### Instructions for the task
Using the data below, copy each line that includes the word "beside".

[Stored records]

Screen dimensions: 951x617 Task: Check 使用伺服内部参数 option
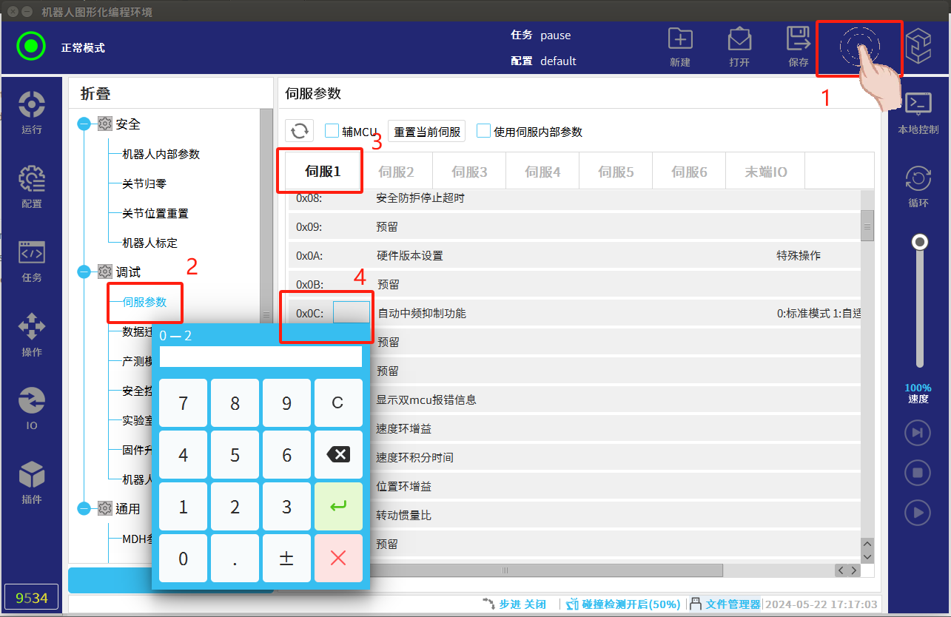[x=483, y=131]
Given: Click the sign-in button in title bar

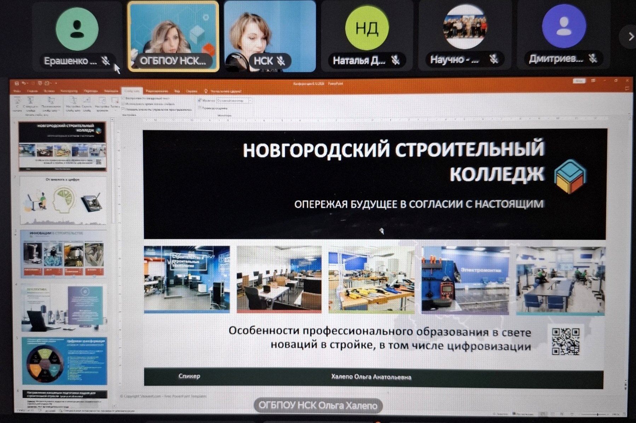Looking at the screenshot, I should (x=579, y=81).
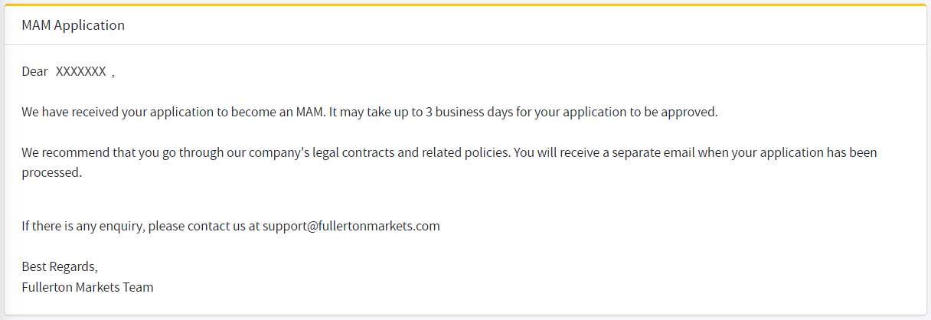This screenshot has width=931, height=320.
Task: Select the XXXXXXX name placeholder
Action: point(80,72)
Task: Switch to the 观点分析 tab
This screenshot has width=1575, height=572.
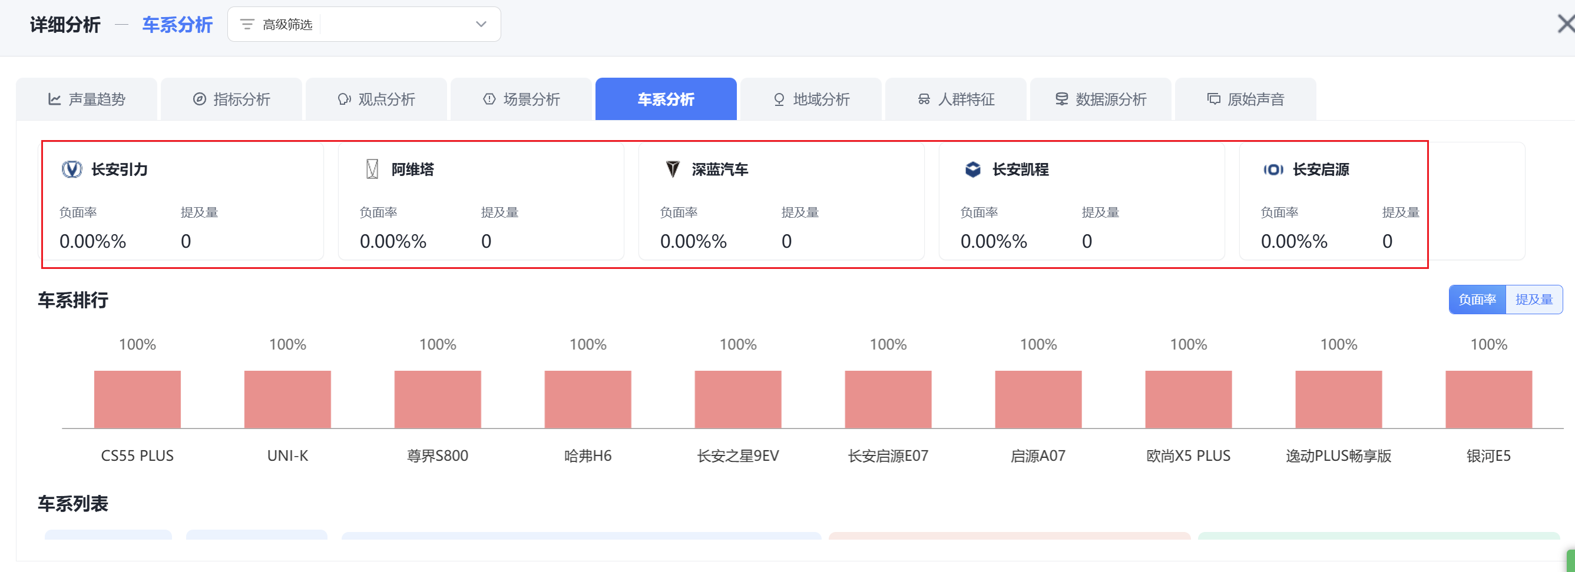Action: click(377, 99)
--
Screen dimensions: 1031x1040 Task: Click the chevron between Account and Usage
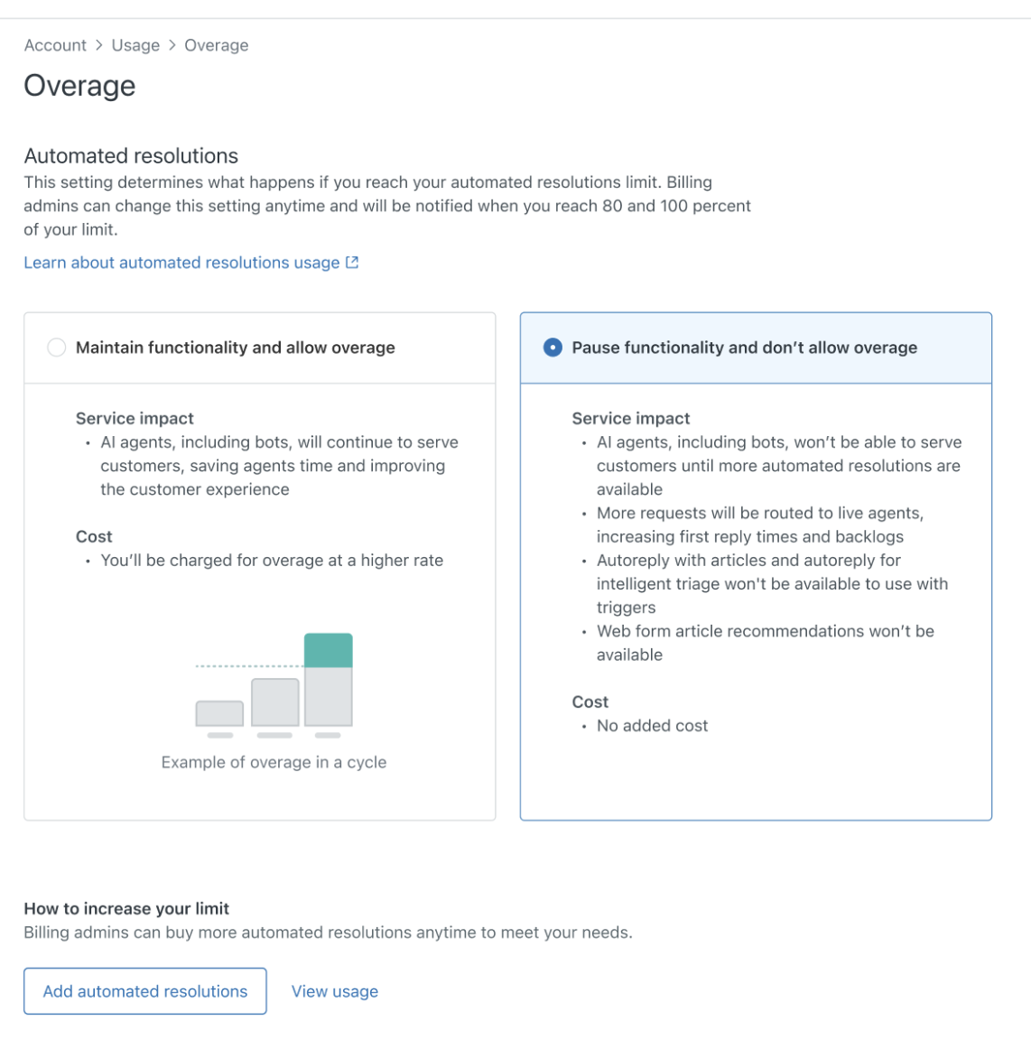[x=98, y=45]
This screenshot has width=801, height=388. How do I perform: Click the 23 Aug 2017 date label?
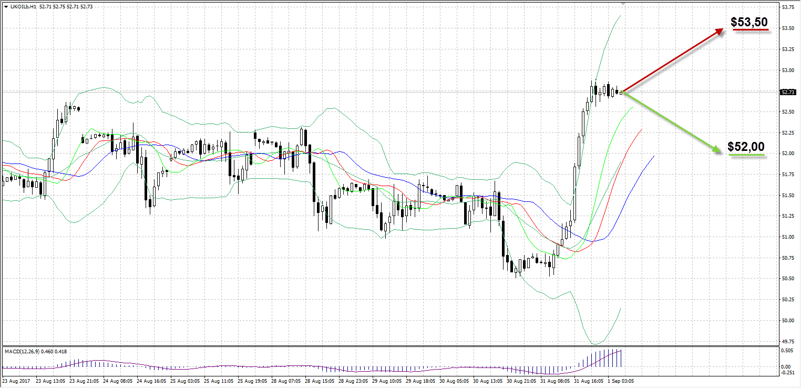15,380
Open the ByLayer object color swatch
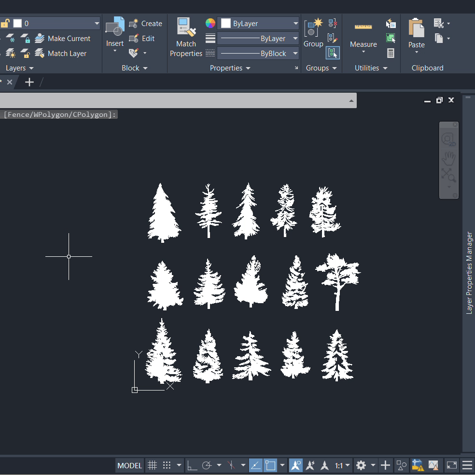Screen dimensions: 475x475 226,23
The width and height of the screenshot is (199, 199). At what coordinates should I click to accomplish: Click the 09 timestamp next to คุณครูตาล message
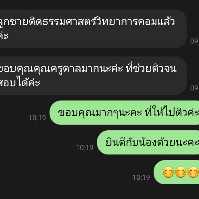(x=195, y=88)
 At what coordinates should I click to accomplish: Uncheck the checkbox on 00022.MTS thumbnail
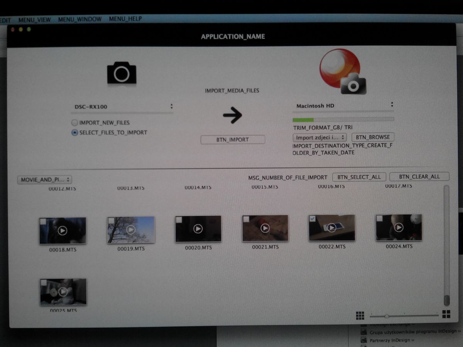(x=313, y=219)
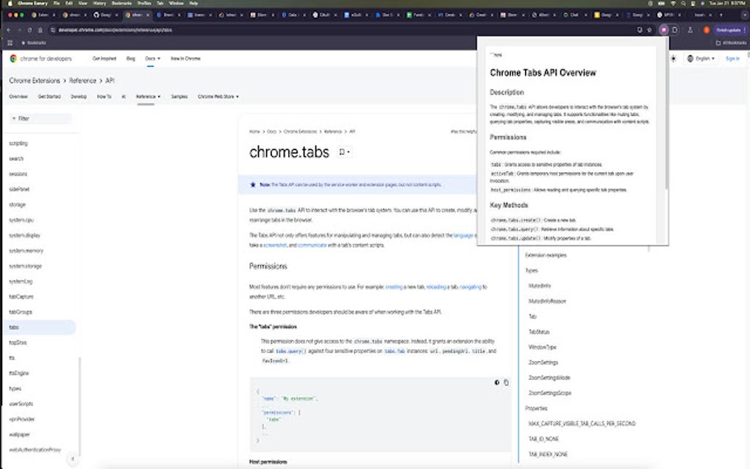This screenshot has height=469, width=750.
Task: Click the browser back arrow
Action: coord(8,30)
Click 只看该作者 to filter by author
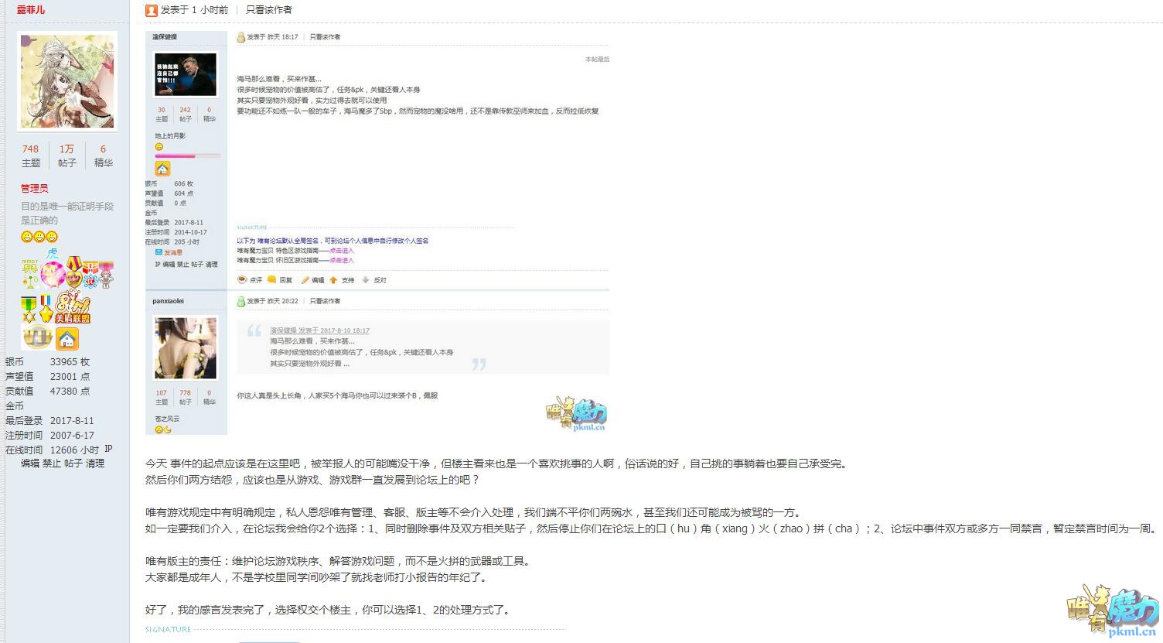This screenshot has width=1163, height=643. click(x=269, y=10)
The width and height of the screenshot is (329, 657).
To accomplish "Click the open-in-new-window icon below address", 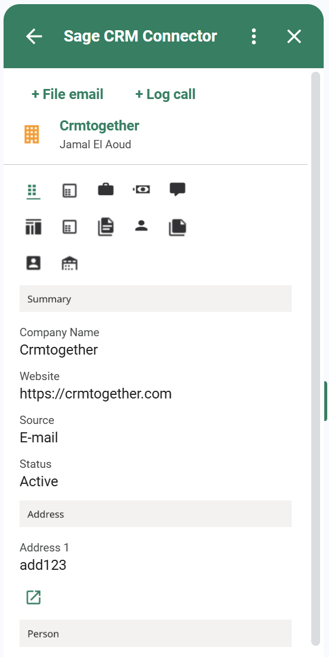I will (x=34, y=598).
...
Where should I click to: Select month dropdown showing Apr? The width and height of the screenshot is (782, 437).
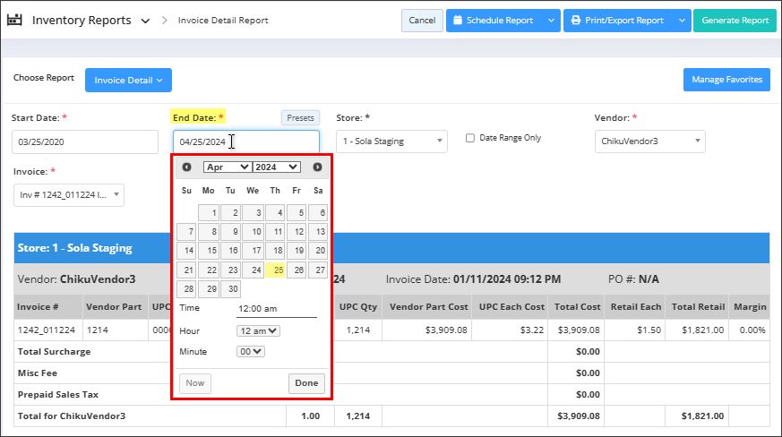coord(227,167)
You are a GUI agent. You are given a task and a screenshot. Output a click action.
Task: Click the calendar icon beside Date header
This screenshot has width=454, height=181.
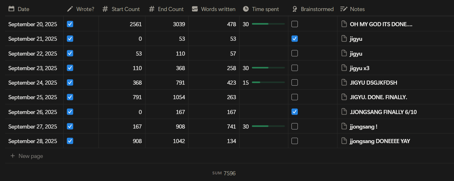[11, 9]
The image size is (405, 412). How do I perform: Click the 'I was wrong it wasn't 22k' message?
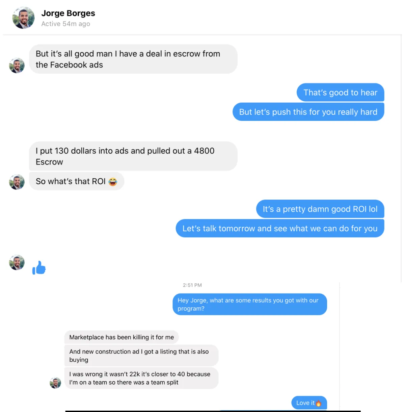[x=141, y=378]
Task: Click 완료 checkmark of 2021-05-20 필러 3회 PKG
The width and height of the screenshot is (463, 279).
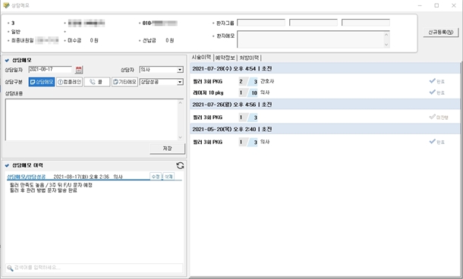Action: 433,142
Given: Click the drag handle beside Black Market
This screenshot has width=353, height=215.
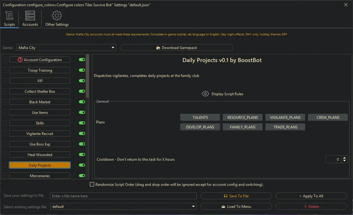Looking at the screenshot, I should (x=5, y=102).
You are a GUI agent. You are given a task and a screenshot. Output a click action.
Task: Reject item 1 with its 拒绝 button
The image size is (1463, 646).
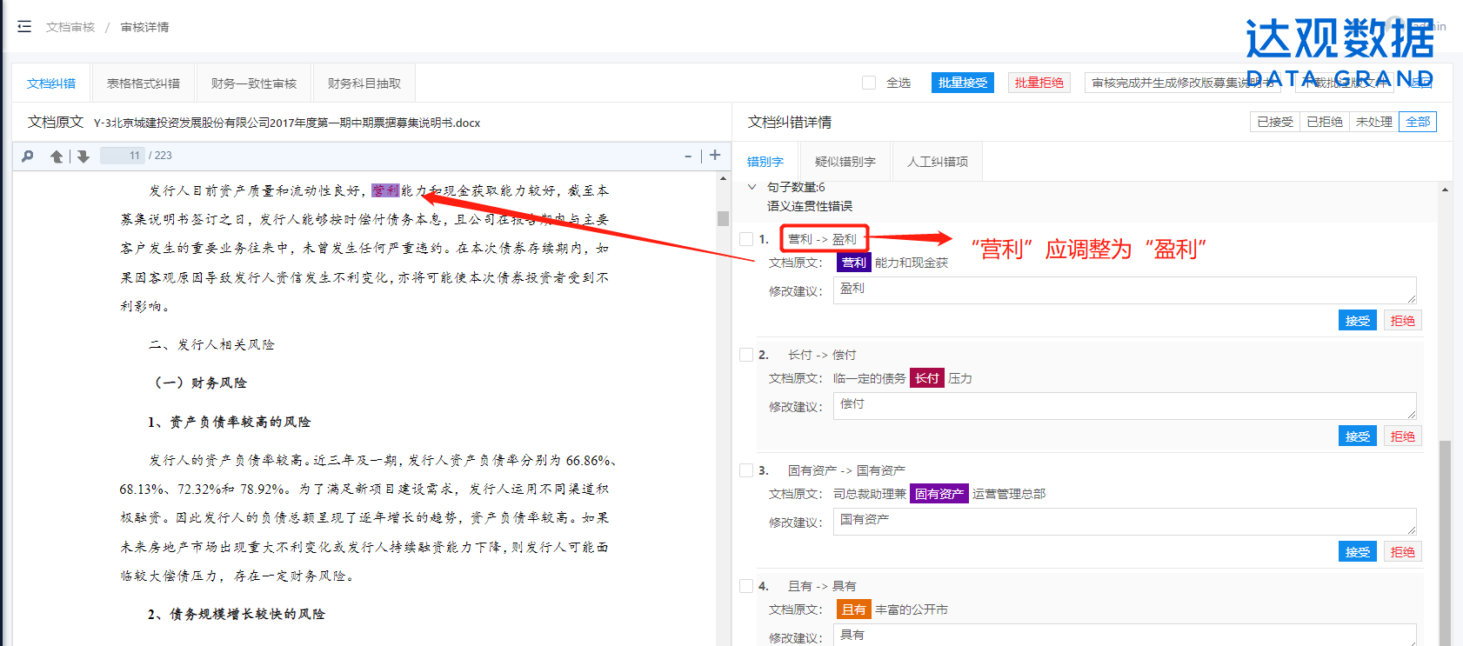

### Your solution
Task: Click the calendar icon beside Date header
Given: Click the drag handle beside Black Market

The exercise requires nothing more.